Several workshop panels linked the Patriarch agenda to the government’s National Development Plan 2022-2026, which prioritises SMEs, digital payments and agro-processing. Speakers argued that encouraging youth entrepreneurship harmonises with that blueprint, positioning G.a.e as a civic complement rather than a parallel power centre to state initiatives.

In a recorded message, Minister of Small and Medium-Sized Enterprises Jacqueline Lydia Miky Assan praised “the organisational maturity” displayed at the congress and reiterated commitments to expand micro-credit access before year-end. Her endorsement signalled high-level interest in leveraging G.a.e’s field network for policy dissemination as campaigns intensify.
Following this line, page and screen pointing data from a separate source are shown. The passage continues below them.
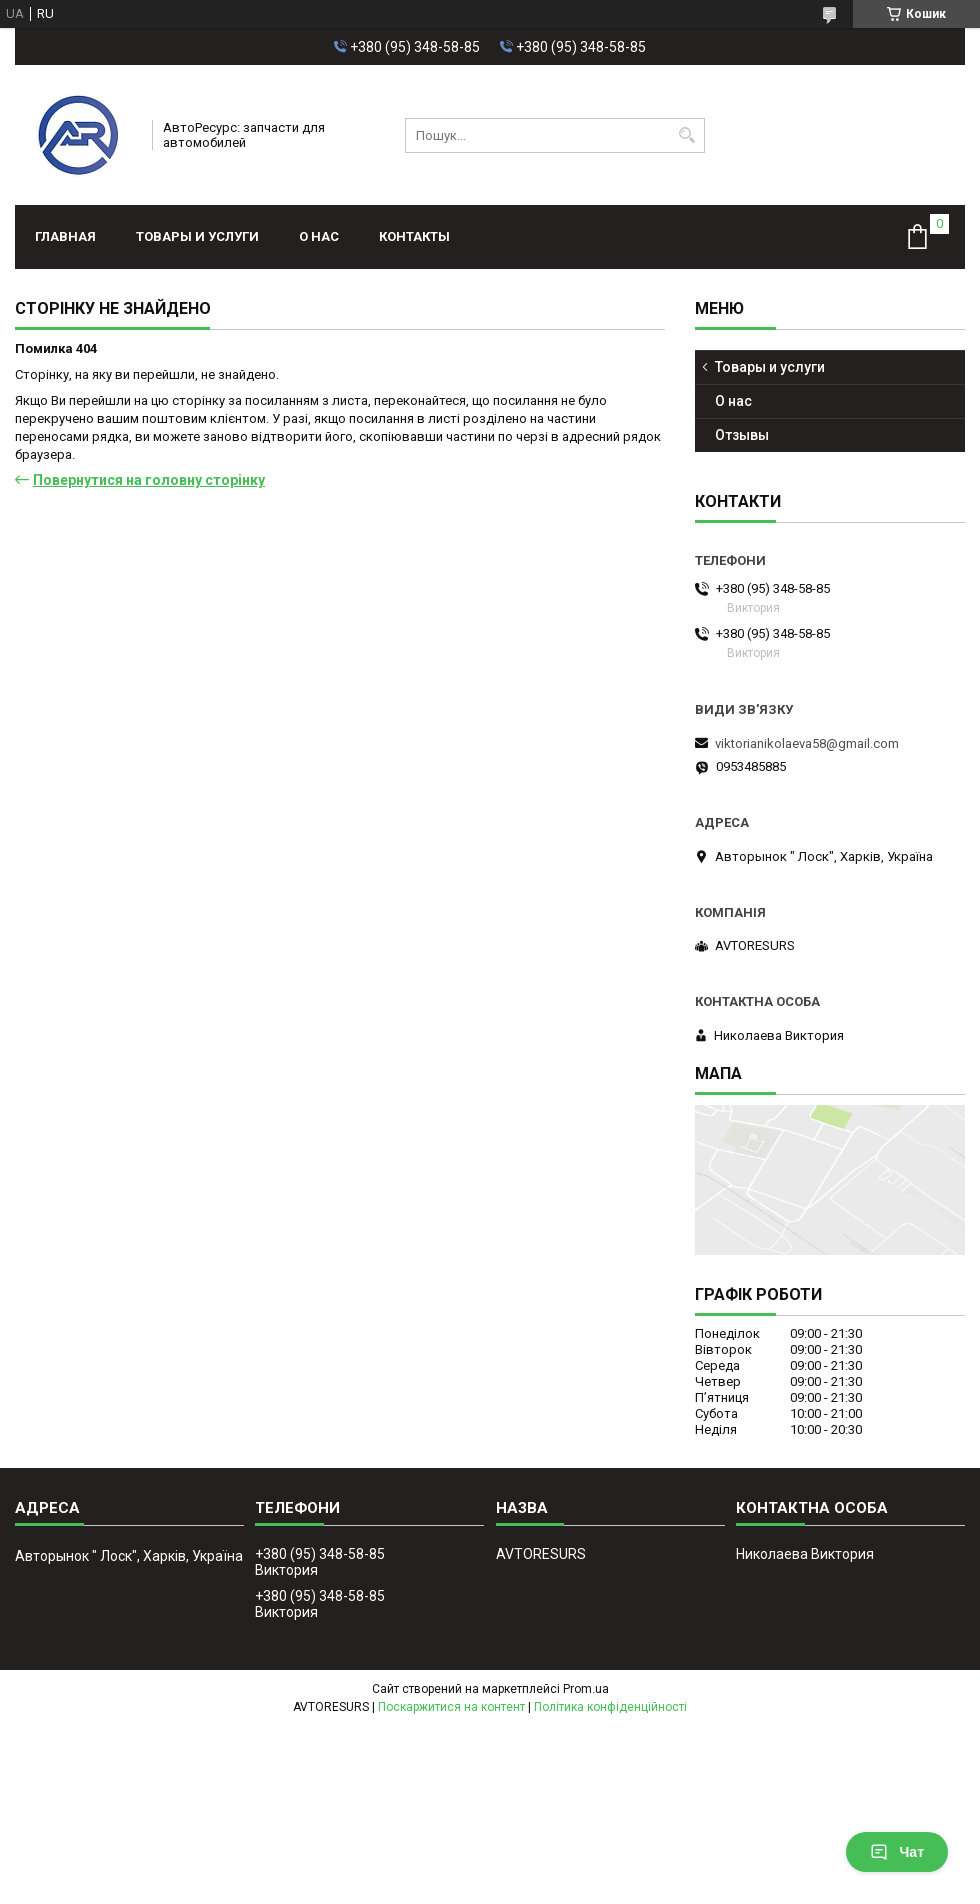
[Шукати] (687, 135)
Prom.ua (586, 1689)
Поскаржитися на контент (451, 1707)
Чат (897, 1852)
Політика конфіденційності (610, 1707)
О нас (319, 236)
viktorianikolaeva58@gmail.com (807, 743)
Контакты (414, 236)
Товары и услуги (197, 236)
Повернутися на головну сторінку (149, 480)
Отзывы (742, 435)
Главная (65, 236)
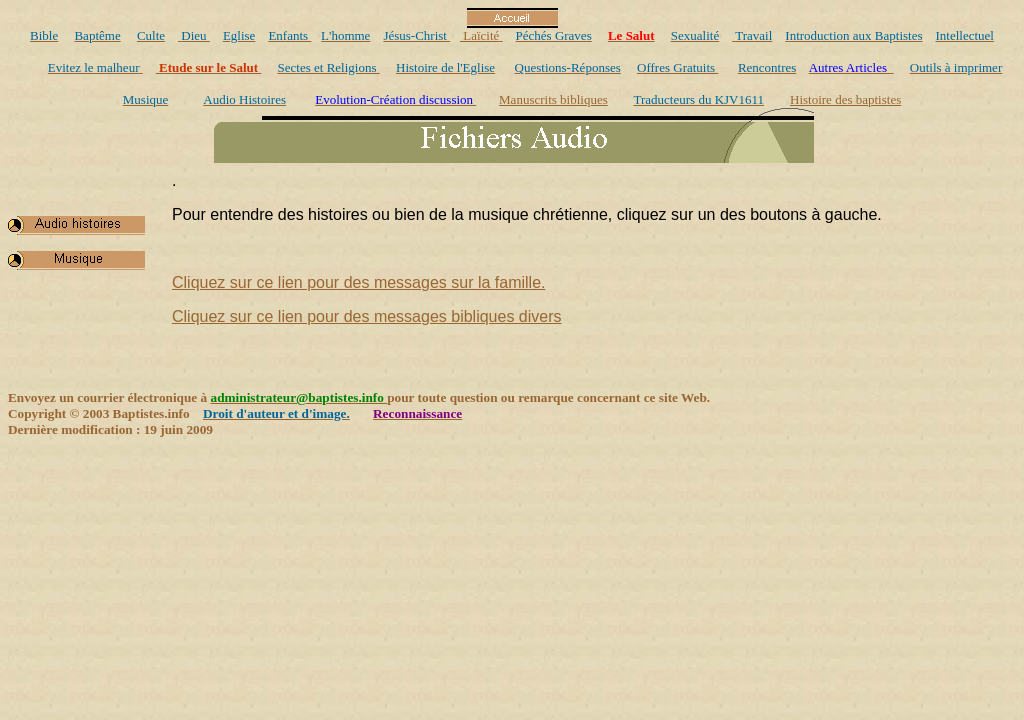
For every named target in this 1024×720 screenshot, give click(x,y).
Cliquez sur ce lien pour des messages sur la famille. (359, 282)
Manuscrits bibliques (553, 99)
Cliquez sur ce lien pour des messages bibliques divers (367, 316)
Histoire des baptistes (845, 99)
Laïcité (479, 35)
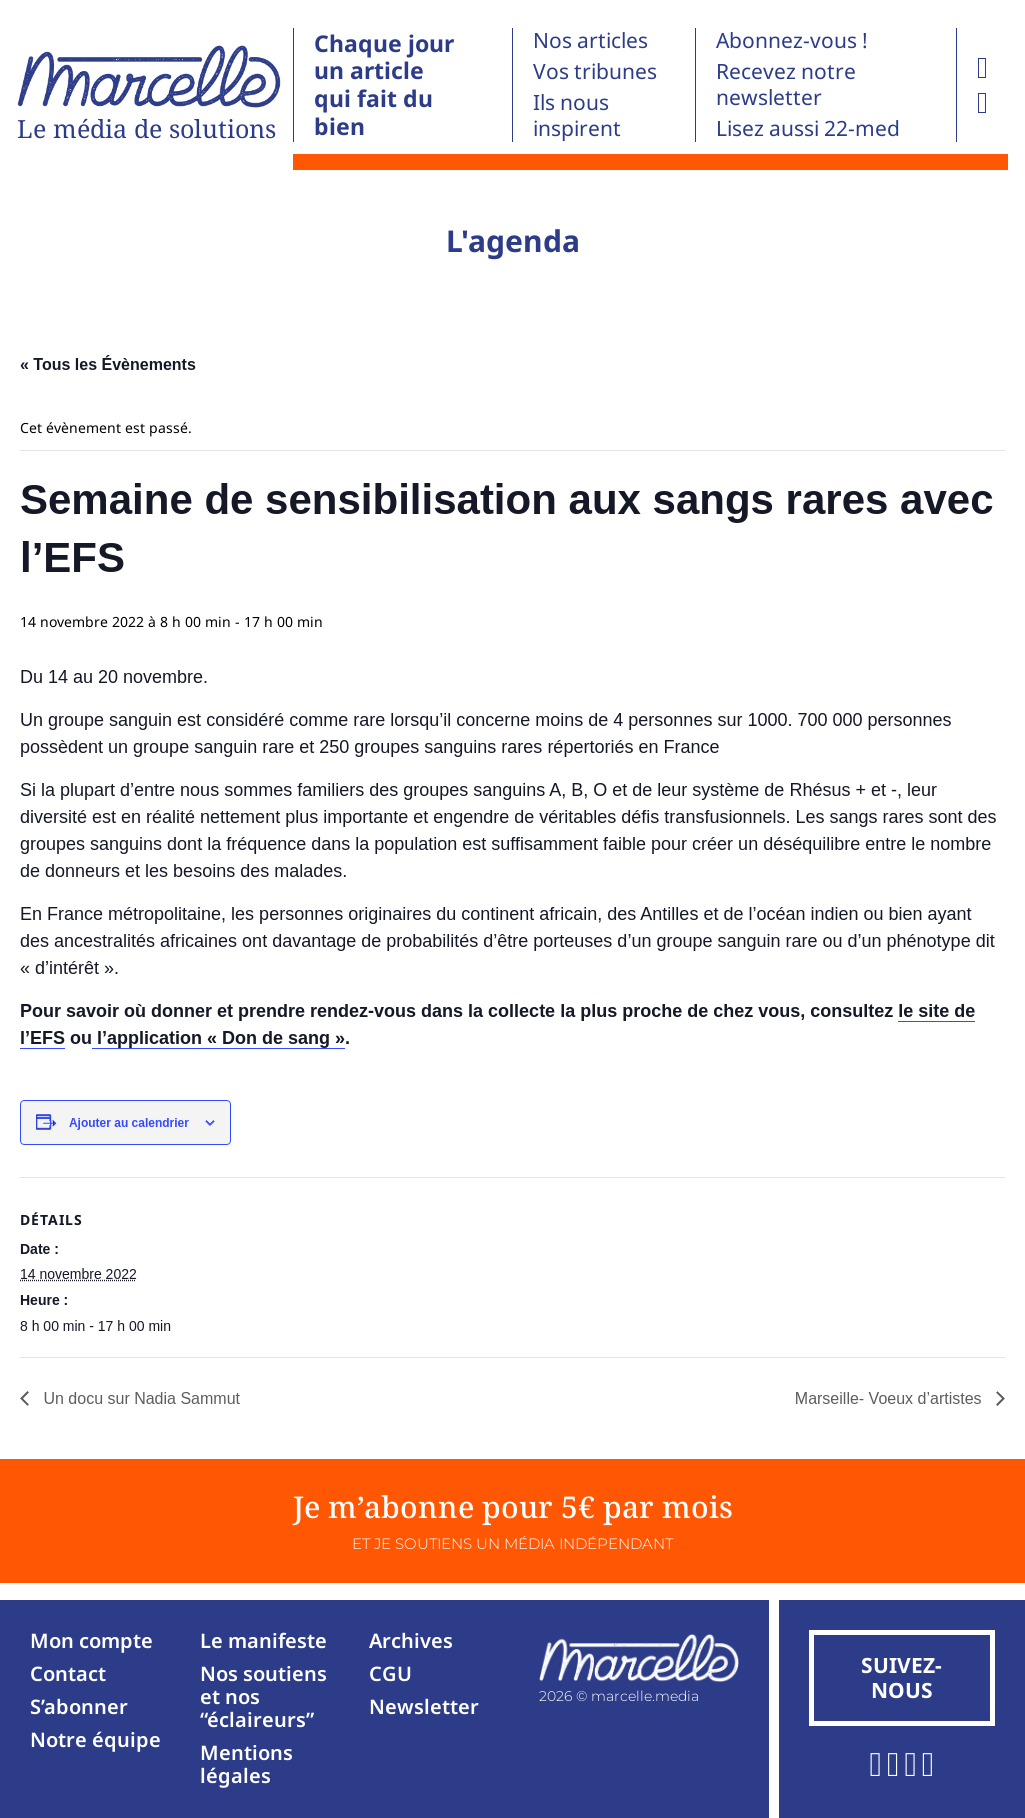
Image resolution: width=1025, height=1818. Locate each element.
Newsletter (424, 1706)
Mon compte (91, 1640)
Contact (68, 1673)
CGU (390, 1673)
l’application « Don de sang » (218, 1038)
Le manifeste (263, 1640)
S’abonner (79, 1706)
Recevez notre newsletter (786, 84)
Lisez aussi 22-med (808, 128)
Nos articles (590, 40)
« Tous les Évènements (108, 364)
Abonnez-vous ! (792, 40)
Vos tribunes (595, 71)
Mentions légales (246, 1764)
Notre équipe (95, 1739)
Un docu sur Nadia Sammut (139, 1398)
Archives (411, 1640)
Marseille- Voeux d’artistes (890, 1398)
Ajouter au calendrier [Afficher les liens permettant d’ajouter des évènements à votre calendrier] (129, 1123)
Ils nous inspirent (577, 115)
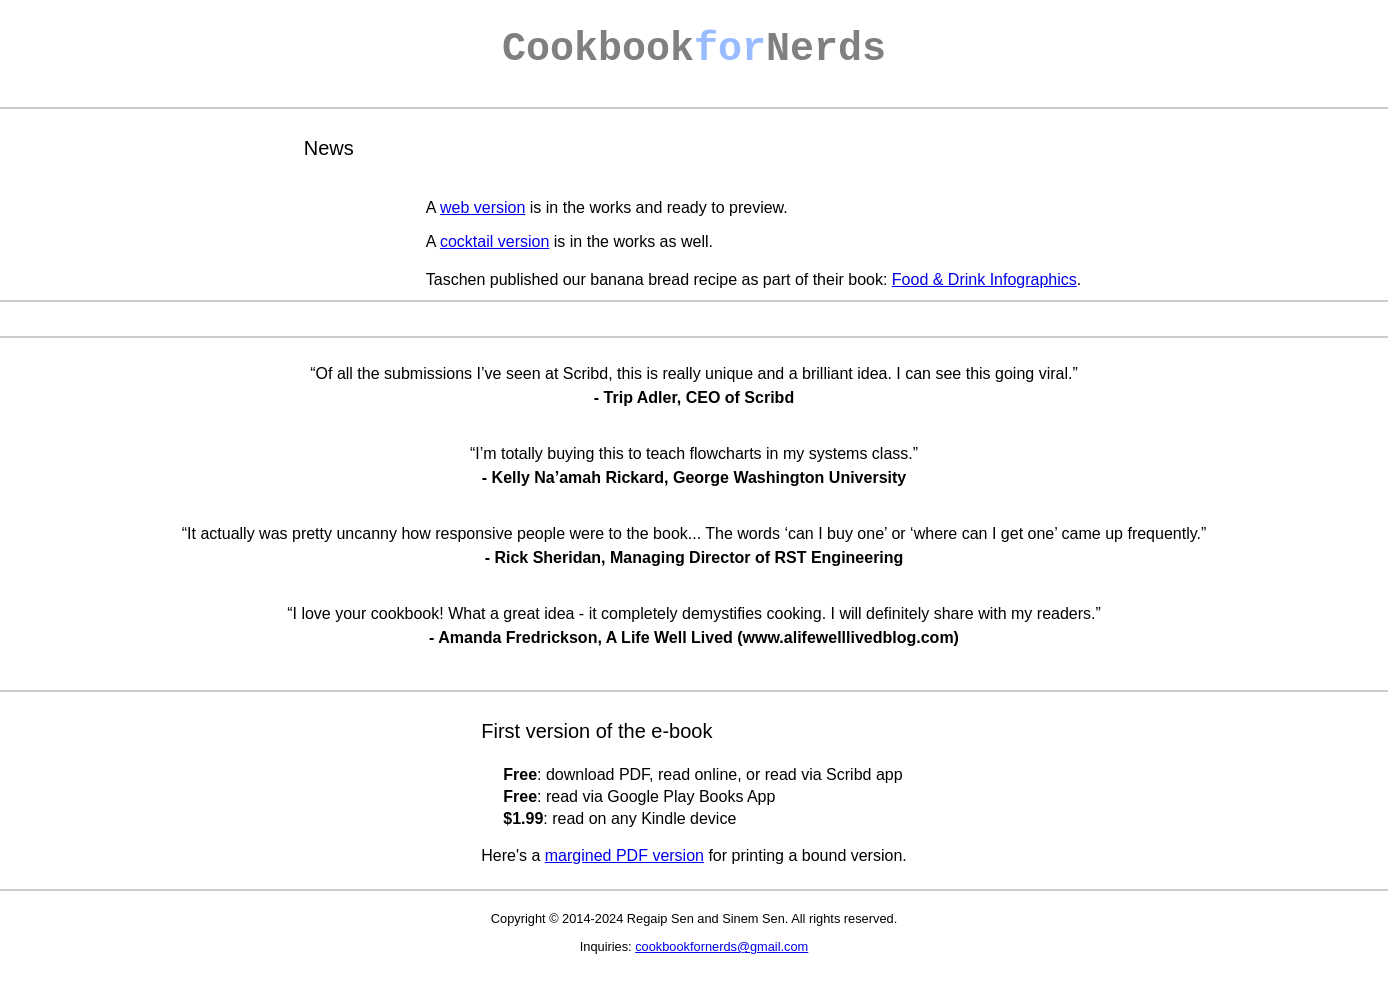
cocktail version (494, 241)
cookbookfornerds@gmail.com (721, 946)
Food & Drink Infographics (984, 279)
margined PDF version (624, 855)
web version (482, 207)
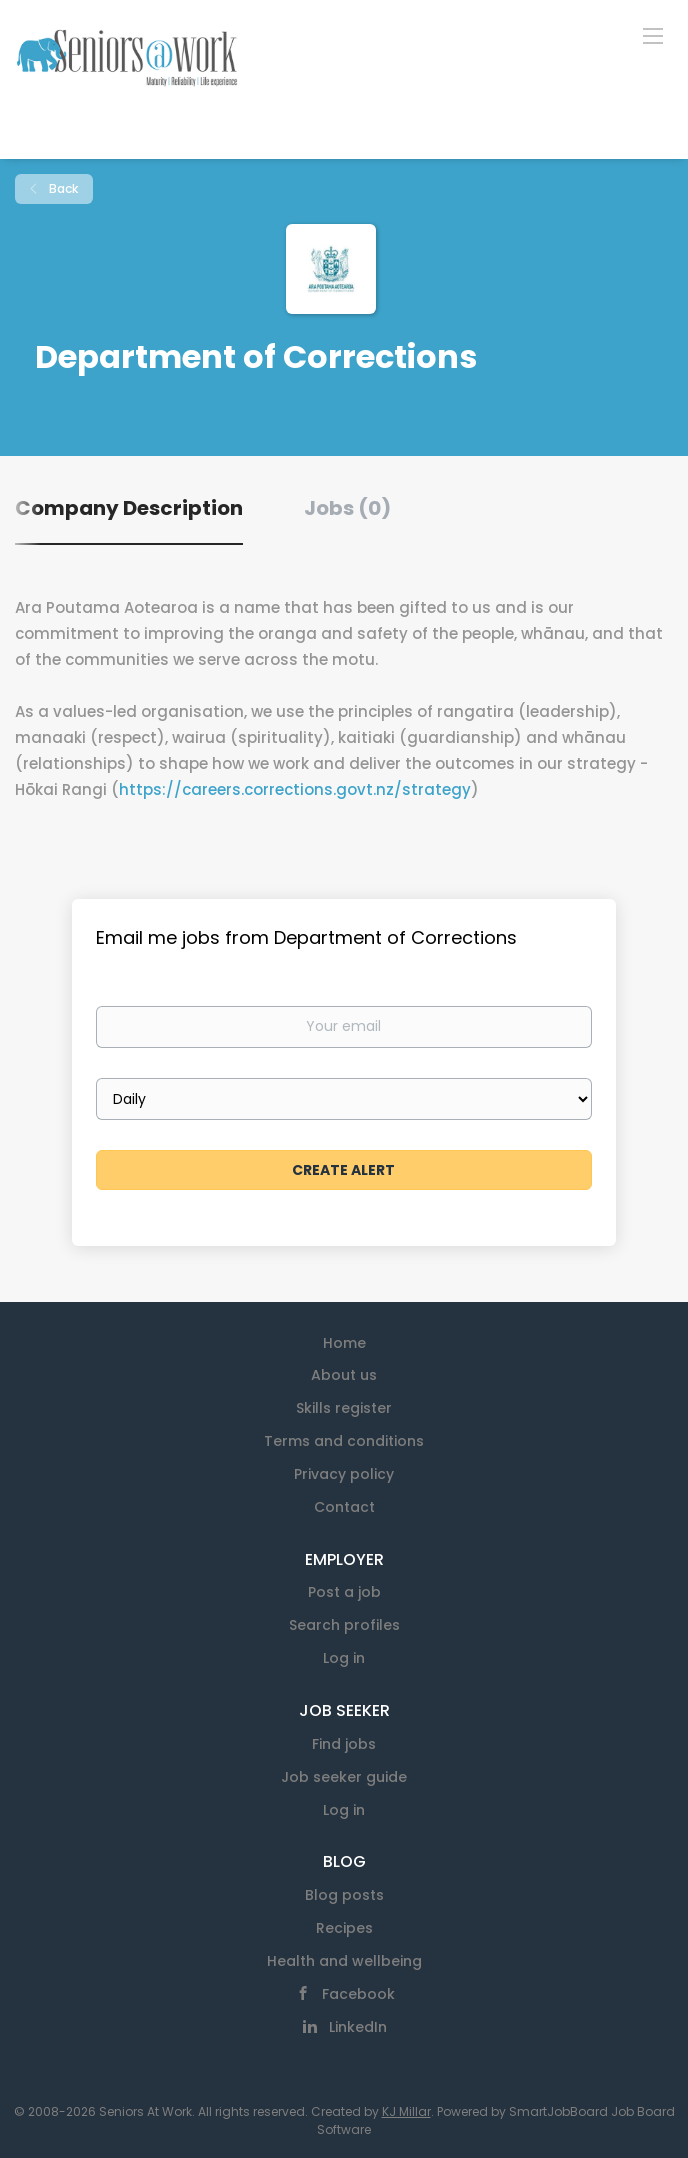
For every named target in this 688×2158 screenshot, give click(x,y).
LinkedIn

Next milestones toward 2026

Over the coming weeks, delegates will travel home to establish local support committees, each expected to register 500 residents during the September-October electoral roll revision. Progress reports will be centralised through a new digital dashboard, allowing national coordinators to highlight lagging districts and dispatch reinforcement teams.

As dusk fell on the second day, the brass band played once more while delegates exchanged phone numbers and selfies. For organisers, the true test begins now, far from the glare of spotlights, in villages and city blocks where a single additional registration may tip the March contest.